Test Drive: Sony DTC-670 Digital Audio Tape Deck

Sony-DTC-670

by Jerry Vigil

It's very easy to spend ten thousand dollars or more on a DAT deck. It's just as easy to equip your studio with a quality DAT recorder for under one thousand dollars. In fact, the Sony DTC-670 lists for $750, and don't be surprised to find it sale priced closer to $600. The DTC-670 is a "consumer" deck in that it doesn't offer large "broadcast" buttons, SMPTE time code features, and other studio frills. However, it is still a digital 2-track recorder, priced right for the studio looking for low cost, digital recording.

There are only a handful of DAT recorders in this price range, and though their features are few, some offer features the others don't. For example, the Technics SV-DA10 offers a handy fade-in/fade-out function which the Sony DTC-670 does not. But, the Sony offers 32kHz sampling, or "Long Play" mode, and the Technics unit does not. For the most part, the differences are minor, and in each case, you get what you pay for. The point is, a DAT deck for under $750 will be basic, but you'll be getting into CD quality digital recording for the price of a high-end analog cassette deck.

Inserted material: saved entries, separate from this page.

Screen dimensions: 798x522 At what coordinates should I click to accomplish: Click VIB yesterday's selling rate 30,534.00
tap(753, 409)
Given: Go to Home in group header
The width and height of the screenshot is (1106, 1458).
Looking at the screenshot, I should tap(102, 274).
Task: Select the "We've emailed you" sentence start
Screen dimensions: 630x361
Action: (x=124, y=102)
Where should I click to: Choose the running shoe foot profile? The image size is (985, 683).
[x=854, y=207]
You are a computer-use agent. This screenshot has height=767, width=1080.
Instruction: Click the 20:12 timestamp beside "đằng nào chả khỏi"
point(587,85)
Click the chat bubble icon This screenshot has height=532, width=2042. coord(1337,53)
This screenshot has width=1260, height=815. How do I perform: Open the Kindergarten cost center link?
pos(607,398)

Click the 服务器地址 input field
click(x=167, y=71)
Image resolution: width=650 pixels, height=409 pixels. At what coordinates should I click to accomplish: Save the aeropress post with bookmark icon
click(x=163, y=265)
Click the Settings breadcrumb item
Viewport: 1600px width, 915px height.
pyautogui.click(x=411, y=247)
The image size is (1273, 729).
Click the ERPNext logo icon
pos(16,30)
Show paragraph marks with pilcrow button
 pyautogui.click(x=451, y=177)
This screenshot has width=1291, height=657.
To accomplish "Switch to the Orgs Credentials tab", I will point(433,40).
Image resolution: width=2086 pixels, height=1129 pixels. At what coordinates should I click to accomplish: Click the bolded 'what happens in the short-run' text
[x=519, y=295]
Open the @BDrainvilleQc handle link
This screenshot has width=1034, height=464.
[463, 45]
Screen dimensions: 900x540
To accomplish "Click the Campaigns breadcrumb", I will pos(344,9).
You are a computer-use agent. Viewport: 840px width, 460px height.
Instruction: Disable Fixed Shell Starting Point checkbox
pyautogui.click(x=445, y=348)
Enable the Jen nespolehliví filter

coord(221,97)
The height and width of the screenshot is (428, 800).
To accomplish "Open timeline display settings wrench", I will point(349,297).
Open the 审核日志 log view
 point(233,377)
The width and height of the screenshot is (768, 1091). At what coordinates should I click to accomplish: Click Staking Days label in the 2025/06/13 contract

Though the 670 is a "basic" DAT deck, there are a few features that make a fast first impression. We've played with a lot of DAT decks and got used to some lengthy tape load/unload times. Sony has introduced a modified transport system that significantly speeds up the process of loading and unloading a DAT cassette. Plus, the cassette compartment has a window so you can see what tape you have loaded. (If you already use DAT in your studio and can't view the tape inside the unit, you're familiar with the inconvenience of having to unload the tape to see what's in the deck!) Golf clap for the see-through window and faster tape loading/unloading!

The brightly lit LED display also gets points. You get more than just the "basic" information, and a glance at the display lets you know exactly what functions are in use at any time. The time display shows Absolute Time, Program Time, and Remaining Time, and indicators show which time display mode is in effect. There are three indicators for sampling frequency -- 32kHz, 44.1kHz, and 48kHz. The unit employs two digital inputs, optical and coaxial, with indicators on the display to show which digital input is in use. If the analog inputs are selected (with the input knob on the front panel), the digital input indicators turn off. Of course, you get the usual indicators for the sub-codes and their functions -- Start ID, Skip ID, End ID, ID Write, ID Erase, and Renumber.